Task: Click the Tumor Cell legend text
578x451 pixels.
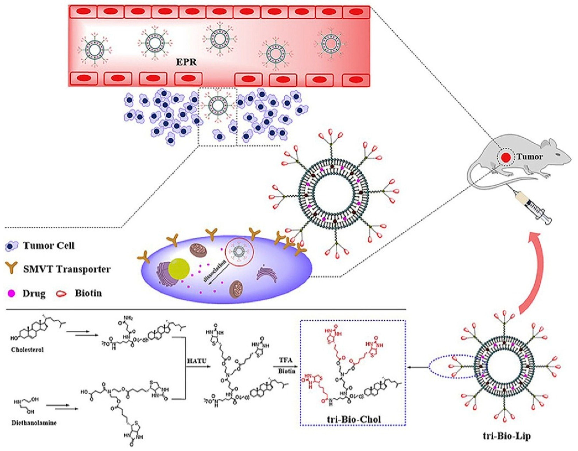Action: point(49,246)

--

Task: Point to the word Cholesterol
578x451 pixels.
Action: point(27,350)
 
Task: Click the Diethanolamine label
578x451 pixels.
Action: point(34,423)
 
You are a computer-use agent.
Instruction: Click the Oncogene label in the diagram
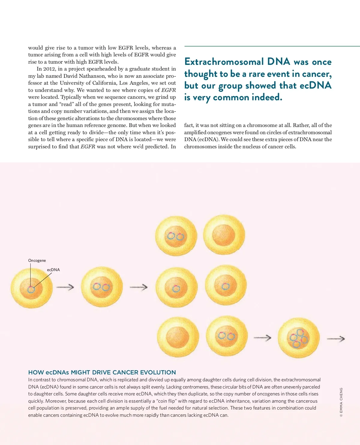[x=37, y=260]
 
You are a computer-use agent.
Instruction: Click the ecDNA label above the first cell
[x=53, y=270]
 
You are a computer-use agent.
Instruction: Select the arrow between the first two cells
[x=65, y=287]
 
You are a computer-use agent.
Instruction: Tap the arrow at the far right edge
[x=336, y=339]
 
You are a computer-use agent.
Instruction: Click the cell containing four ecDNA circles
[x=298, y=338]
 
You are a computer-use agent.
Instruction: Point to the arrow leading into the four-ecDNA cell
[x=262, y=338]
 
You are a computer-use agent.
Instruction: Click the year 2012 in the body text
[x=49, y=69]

Problem description:
Copy out the lines above from the line containing "Task: Click the Tumor Cell legend text" through the line containing "Action: point(49,246)", exactly, and keep the pictures out.

Problem solution:
Task: Click the Tumor Cell legend text
578x451 pixels.
Action: point(49,246)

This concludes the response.